The already physically separated domains of the Yoort became politically separate as well, reacting against the Abomination, or against humanity, or against the 'cowardice' of their former leadership in not striking the Eldar in their millenia of weakness, or against the cruelty of their previous host taking practises. Seeking to fulfil their need for a unifying enemy, or vengeance, with a war they can all agree on, or for purity of their souls, with a struggle against themselves that they realize they need, or to allow their sympathies for those they spend their entire lives with run rampant, with calls for a more voluntary relationship with their long-term hosts.
Often more than one of these things at once.
Technologically, they mostly use tech copied from various races over the age of the Imperium, but their equivalent of explorator groups have retrieved or recreated a few pieces of technology from their ancient height and the ancient infiltration systems that are the root of their survival: stealth systems, hidden manufacturing systems, the smallest craft mounting a warp drive in the entire galaxy, barely larger than a fighter, and expensive personal energy weapons with absurd armor penetration called Drake beams are all throwbacks to these ancient days.

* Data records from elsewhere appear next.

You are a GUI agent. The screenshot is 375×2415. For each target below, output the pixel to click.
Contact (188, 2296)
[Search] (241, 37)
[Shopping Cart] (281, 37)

Spiritually, they believed in the cultivation of an immense ego, unable to stand being compelled or commanded, as a defence against the powers of the Warp. Those factions that seek a more voluntary relationship with their hosts compromise this, and alternatives relying on uniting the wills of two beings at once are not yet mature in their development.
@Durin, a thing, yes this is a blatant rip off of the Yeerks from Animorphs, but the setting requires more horrible stuff in it, and adding an invasion of the body snatchers was completely necessary.